Ich fragte mich, wie es fünfzig Meter von uns entfernt Granger ergangen war.
Eben entschuldigte sich Pyle bei Phuong in schauerlichem Französisch dafür, daß wir sie hatten warten lassen. »C’est impardonable«, sagte er.
»Wo waren Sie?« fragte sie ihn.
»Ich habe Granger nach Hause begleitet«, antwortete er.
»Nach Hause?« sagte ich und lachte, und Pyle warf mir einen Blick zu, als sei ich ein zweiter Granger. Mit einem Mal sah ich mich selbst, wie er mich sehen mußte, als einen Mann in mittleren Jahren, die Augen leicht gerötet, mit beginnendem Fettansatz, plump und ungelenk in der Liebe, weniger aufdringlich als Granger vielleicht, aber zynischer, weniger unschuldig; und für einen Augenblick sah ich Phuong vor mir, wie ich sie zum erstenmal gesehen hatte, als sie in einem weißen Ballkleid an meinem Tisch im »Grand Monde« vorübertanzte, achtzehnjährig und unter der Aufsicht einer älteren Schwester, die entschlossen gewesen war, sie gut mit einem Europäer zu verheiraten.

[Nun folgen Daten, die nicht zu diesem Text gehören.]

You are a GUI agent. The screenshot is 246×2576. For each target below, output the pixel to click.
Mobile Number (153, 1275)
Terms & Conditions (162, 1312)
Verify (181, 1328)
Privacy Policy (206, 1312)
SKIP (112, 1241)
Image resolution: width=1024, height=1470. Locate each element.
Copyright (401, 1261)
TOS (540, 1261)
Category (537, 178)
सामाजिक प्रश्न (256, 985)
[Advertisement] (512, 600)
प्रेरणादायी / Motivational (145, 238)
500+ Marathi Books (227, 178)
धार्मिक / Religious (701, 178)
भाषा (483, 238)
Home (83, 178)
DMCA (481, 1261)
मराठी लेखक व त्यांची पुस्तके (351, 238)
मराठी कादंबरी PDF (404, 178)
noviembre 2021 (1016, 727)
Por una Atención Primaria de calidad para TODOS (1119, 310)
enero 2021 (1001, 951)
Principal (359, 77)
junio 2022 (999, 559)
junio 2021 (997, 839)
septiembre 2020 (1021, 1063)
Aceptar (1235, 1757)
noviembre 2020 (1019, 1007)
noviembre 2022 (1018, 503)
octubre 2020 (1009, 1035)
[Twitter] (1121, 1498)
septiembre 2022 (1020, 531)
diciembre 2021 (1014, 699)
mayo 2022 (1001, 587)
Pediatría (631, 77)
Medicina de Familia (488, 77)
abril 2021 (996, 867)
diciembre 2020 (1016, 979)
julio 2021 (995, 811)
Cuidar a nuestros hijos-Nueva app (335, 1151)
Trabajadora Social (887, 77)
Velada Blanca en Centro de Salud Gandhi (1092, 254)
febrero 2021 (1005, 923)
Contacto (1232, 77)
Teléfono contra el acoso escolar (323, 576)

Ein Amerikaner hatte sich eine Karte gekauft und sie zu einem Tanz aufgefordert. Er war etwas betrunken – aber durchaus harmlos, und ich nehme an, er war noch fremd in diesem Land und meinte, die Eintänzerinnen im »Grand Monde« seien Dirnen. Er hielt sie viel zu fest an sich gepreßt, während sie die erste Runde um das Parkett machten. Und sie – sie ging unvermittelt an ihren Platz neben der Schwester zurück, und er blieb allein, einsam und verlassen unter den übrigen Tänzern, er wußte nicht, was geschehen war oder weshalb. Und die junge Frau, deren Namen ich nicht kannte, saß still an ihrem Tisch, nippte hin und wieder an ihrem Glas Orangensaft, gehörte nur sich selbst.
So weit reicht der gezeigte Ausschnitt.